The subprime mortgage crisis scared a lot of folks out of saying the “M” word, but that doesn’t mean that you have to follow suit. The truth is that mortgage isn’t a dirty word. It’s still a powerful word. Let’s go for a change in perspective, shall we?
If you wanted to buy a house in a world without mortgage loans, you would be looking at a lot of cash. Even if you managed to save up part of the money, you would have a long way to go. Now, you might think that saving up the money for a house in your area isn’t too hard. There are people that live in areas where homes are still in the $40,000 range. However, what about if you live in Virginia, right around Washington, DC? There’s no way that you’re going to be able to find a house for $40,000 out there. There are plenty of other metro areas that this logic still applies. Quite frankly, a house is one of the most expensive investments that you’ll ever make. Yes, it can be worth it in the end, but it’s really not about money.
If you pulled aside ten homeowners and really asked them why they thought about buying a house, a good majority of them are going to tell you that it’s really for security’s sake. They want to know that they have an address where no one can kick them out. As long as they continue to make payments on the house, they will always have a place to live. Of course, property taxes and other associated expenses are still important too. There’s no reason to feel like buying a house has to be something that you can only do when you’re trying to make a profit. Despite what reality TV wants you to believe, you don’t have to become a house flipper just to buy a home.
Yet the conversation about mortgages seems to bore people. We aren’t real.ly sure why this is when there really is so much to talk about. For example, let’s take a closer look at the real high points of a fixed rate mortgage.
The fixed rate mortgage is really like the tofu of the finance world. OK, tofu not your thing? Let’s try yogurt. Yeah, that’s it. Everyone likes yogurt, right? Well, if you really had to choose between ice cream topped with all of your favorite trimmings and yogurt…well…we understand if you’re going to choose the ice cream.
But hear us out, we defenders of all things yogurt — sometimes, yogurt really is the better choice.
We can’t predict the future. We can’t think to ourselves that suddenly, we will have more money than where we began. Things happen. People can lose their jobs and have to go off of savings for a while. Either way, you don’t want to have to really think about the future from a position of fear — who wants that? We all want to see our future as a thing of hope and joy, and fixed-rate mortgages can help you do that. Even though you can’t predict the future, you will always be able to figure out where you stand in the world of mortgages. You will always know your monthly payment.
That type of security in a chaotic world is a truly worth its weight in gold. When you’re thinking about how to move forward, it’s important to keep your financial foundation on stable ground.
Now, the other side of the coin says that adjustable-rate mortgages are better in areas where home values are on the rise and interest rates are low — but the reality is that nothing low stays fixed that way for long — except your fixed-rate mortgage, of course. Unless you have it set up where you aren’t going to have your payments go up, your adjustable-rate mortgage might “reset” and your house payment goes up past the level that you can afford. That interest rate doesn’t seem so nice now, does it?

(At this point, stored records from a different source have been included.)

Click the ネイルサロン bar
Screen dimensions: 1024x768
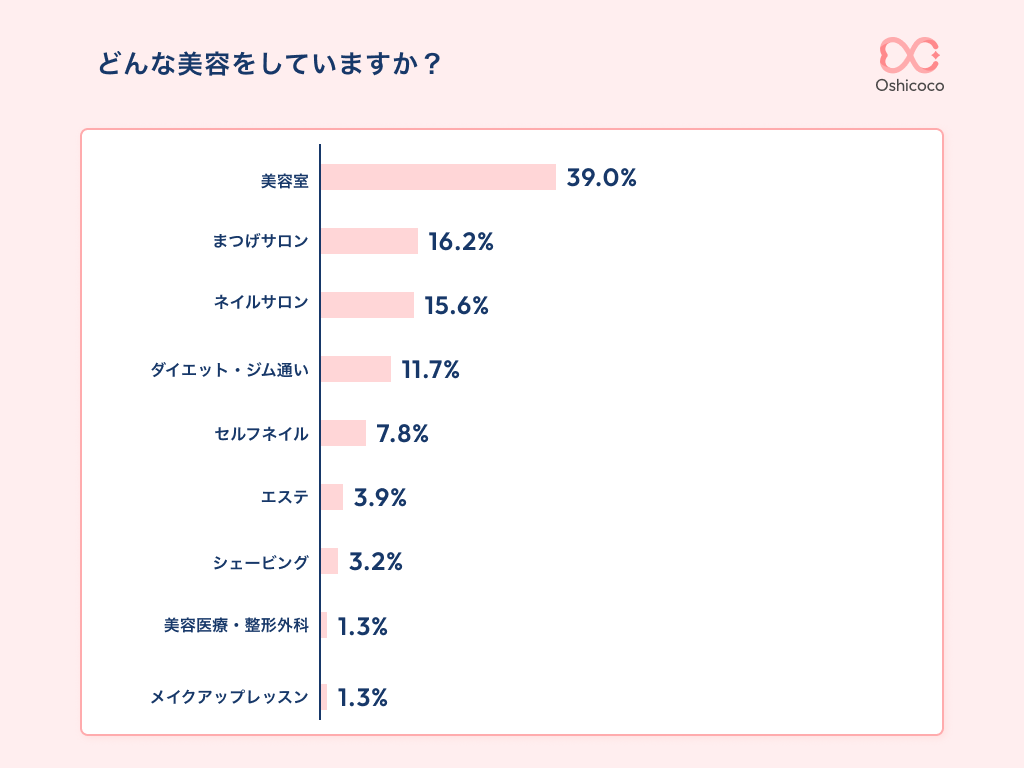click(367, 305)
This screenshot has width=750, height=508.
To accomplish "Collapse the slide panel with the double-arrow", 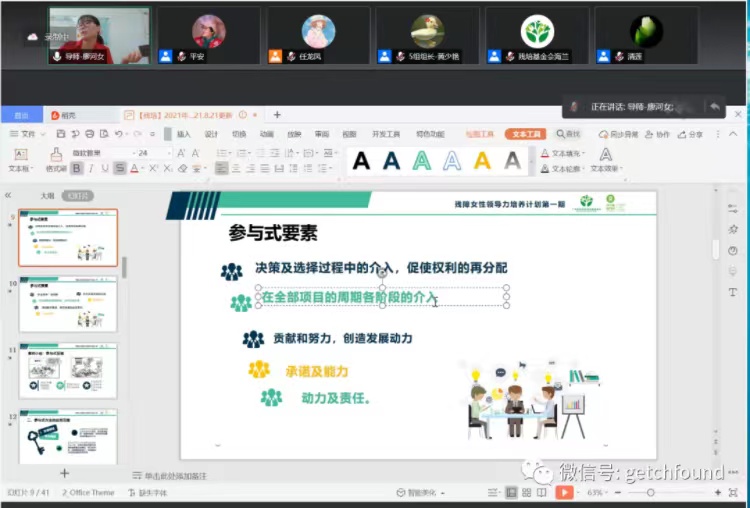I will click(8, 195).
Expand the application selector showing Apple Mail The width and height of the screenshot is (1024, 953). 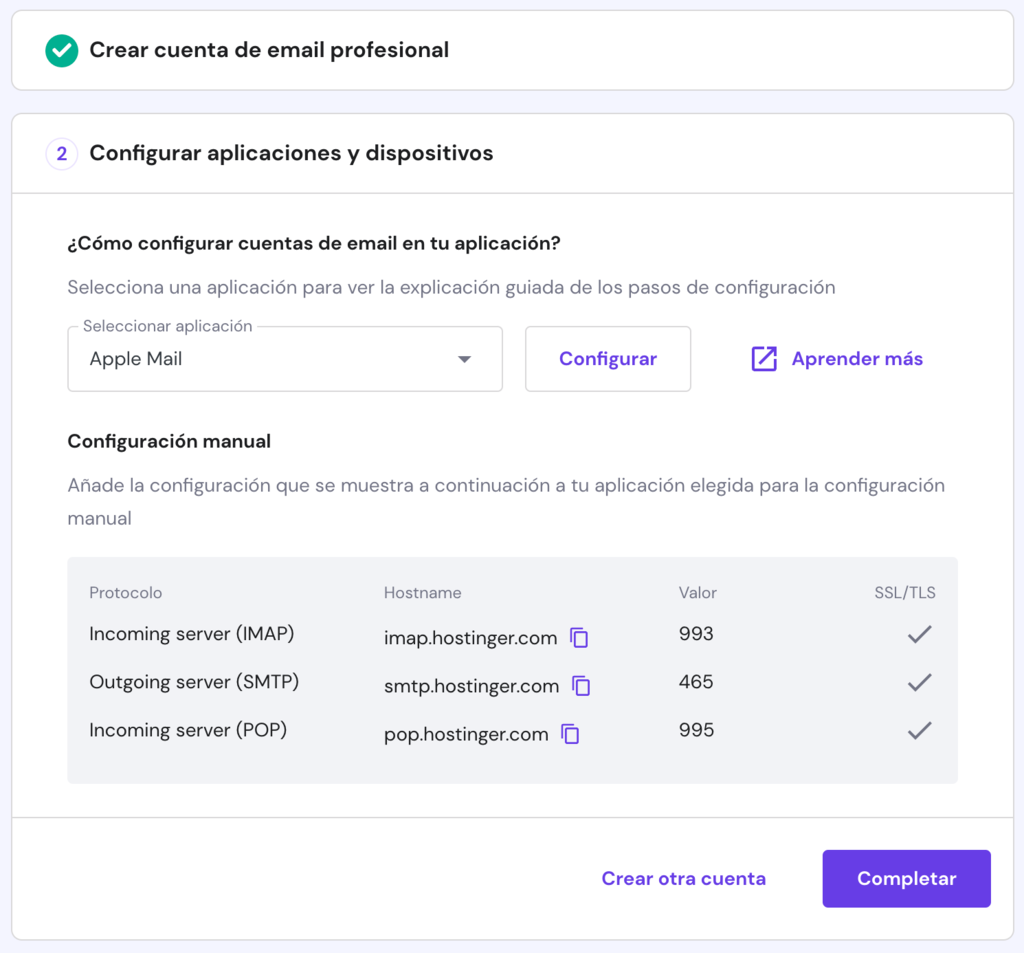tap(284, 358)
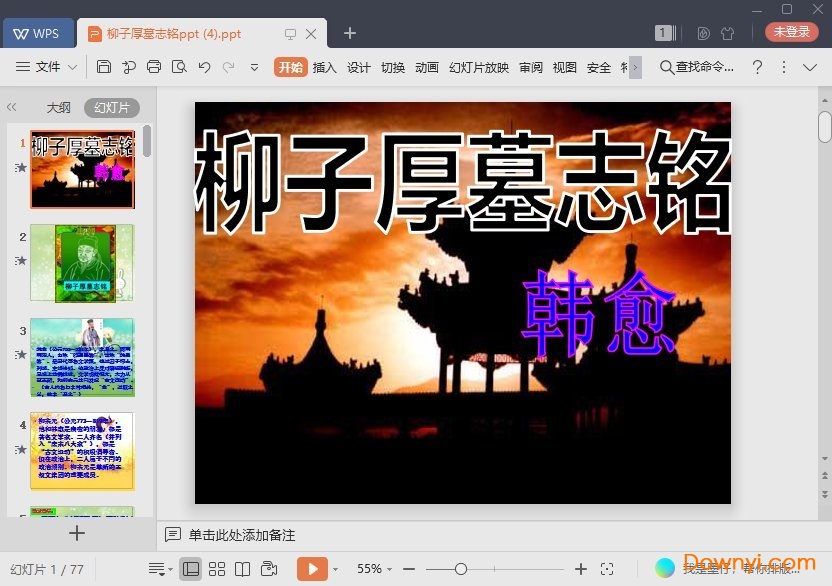The height and width of the screenshot is (586, 832).
Task: Select slide 2 thumbnail in the panel
Action: (x=82, y=263)
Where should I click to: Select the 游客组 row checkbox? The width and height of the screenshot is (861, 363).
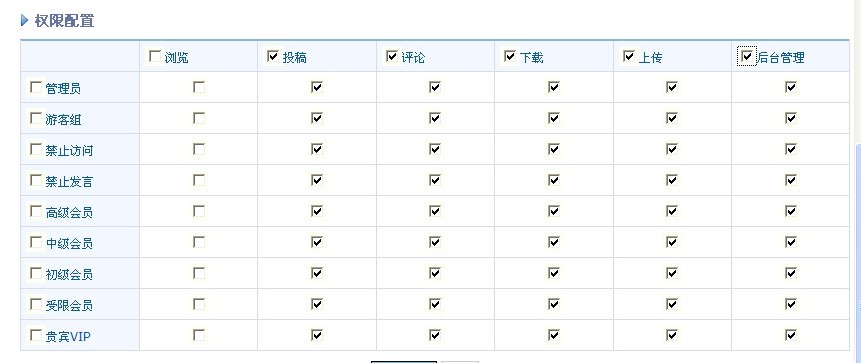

There are some disadvantages. A fixed-rate monthly payment for your mortgage means that most of the money at the start of the loan is going towards the interest rather than the principal. This means that it’s not a suitable mortgage choice for someone that wants to flip a property, since the property would be harder to sell.
You can adjust your scheduling so that you pay more each month, which can actually help you pay your mortgage off faster. Becoming mortgage-free is very appealing to people — as you pay off your mortgage, you’re actually building equity in your home. Equity is definitely a good thing! Speaking of changing the scheduling on your mortgage (amortization schedule, to be proper about it), you might want to look online for a free calculator that can print your amortization schedule for you. This can help you plan your budget for all different types of scenarios. If you expect to come into a large sum of money through work or inheritance, you need to know where to park the money.
If you’re a first-time home buyer, you should really think about going with a fixed-rate mortgage. One of the biggest challenges you’ll face as a new homeowner is trying to make everything work in your budget. After all, you aren’t buying a home in a vacuum, and you shouldn’t think that you are. If you focus more on the big picture, it won’t take you very long to get into a house that’s not only well within your means, but gives you a comfortable place to raise your family!